Furthermore, selinexor is currently undergoing multiple mid- and late-stage clinical trials for various cancer indications, including the Phase III BOSTON trial evaluating its combination with bortezomib and low-dose dexamethasone for the treatment of multiple myeloma; the STOMP trial, which assesses selinexor as a potential backbone therapy in combination with other approved multiple myeloma agents; as well as several other clinical studies such as SEAL for liposarcoma, KING for recurrent glioma, and SIENDO for endometrial cancer.


About ANTENGENE CORPORATION

 

ANTENGENE CORPORATION is an innovative pharmaceutical company focused on new drug development, clinical research, and commercialization. It is dedicated to addressing unmet medical needs in Asia and strives to provide patients in China and the Asia-Pacific region with cutting-edge, leading innovative therapies in oncology and antiviral treatment. In April 2017, Celgene Corporation (NASDAQ: CELG), a global leader in innovative medicines, became a long-term strategic partner of ANTENGENE CORPORATION and invested in the company.


Currently, Antengene Corporation has five products in clinical development and marketed stages: XPOVIOTM(selinexor, ATG-010) is a therapeutic product for relapsed/refractory multiple myeloma (MM) that has been approved for marketing in the United States. Clinical studies evaluating its use in diffuse large B-cell lymphoma (DLBCL) and various other solid tumors are currently in Phase II/III trials. ATG-008 is being investigated in multi-center clinical trials for hepatocellular carcinoma across several Asia-Pacific regions, including mainland China, Taiwan, and South Korea. ATG-016 and ATG-019 are investigational oncology products targeting novel mechanisms and targets, currently in Phase I/II clinical development for the treatment of various cancers, including myelodysplastic syndrome (MDS), colorectal cancer, and prostate cancer. ATG-527 is an investigational antiviral agent currently undergoing clinical evaluation for the treatment of influenza, respiratory syncytial virus (RSV), and Epstein-Barr virus (EBV) infections, having completed its Phase I clinical trial.

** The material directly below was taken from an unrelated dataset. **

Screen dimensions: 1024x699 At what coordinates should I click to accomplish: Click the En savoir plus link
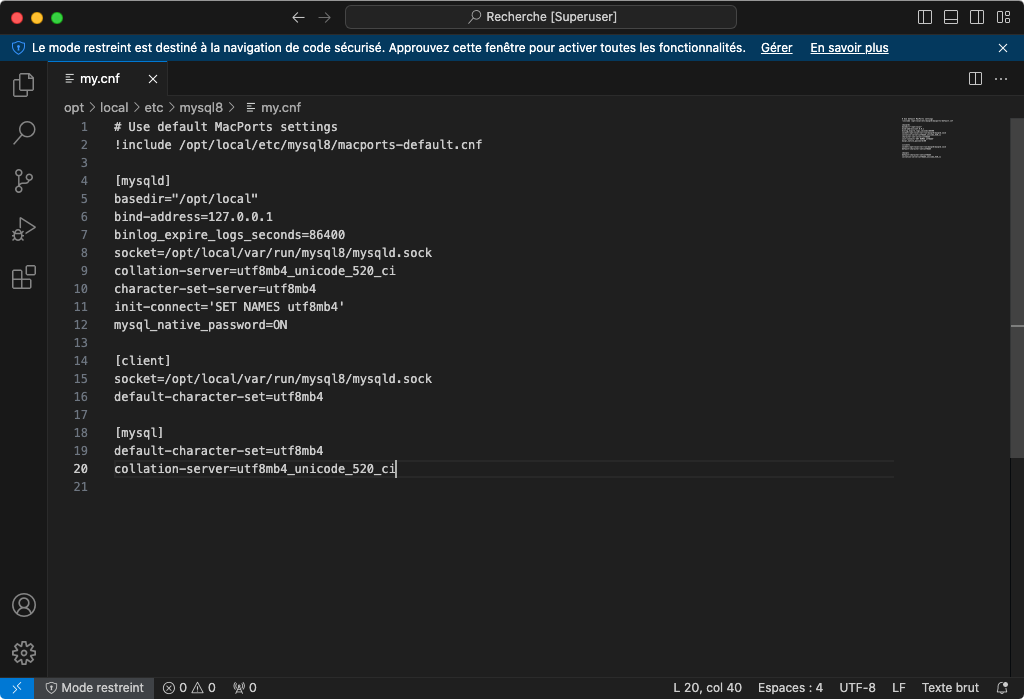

About Karyopharm Therapeutics

 

Karyopharm Therapeutics Inc. (NASDAQ: KPTI) is a company focused on the research, development, and commercialization of novel nuclear export inhibitors with new mechanisms of action and novel targets for the treatment of cancer and other diseases. Its investigational Selective Inhibitor of Nuclear Export (SINE) compounds function by binding to and inhibiting the nuclear export protein XPO1 (also known as CRM1). The company’s first product, XPOVIO™ (selinexor), received accelerated approval from the U.S. FDA on July 3, 2019, in combination with low-dose dexamethasone, for the treatment of adult patients with relapsed or refractory multiple myeloma (RRMM).


The Marketing Authorization Application (MAA) for the product in Europe is also under review by the European Medicines Agency (EMA). In addition to treating various tumors as monotherapy and in combination regimens, the Company’s SINE compounds have demonstrated biological activity in a range of other conditions, including neurodegenerative diseases, inflammation, autoimmune disorders, and viral infections. The Company currently has multiple research projects in clinical or preclinical development.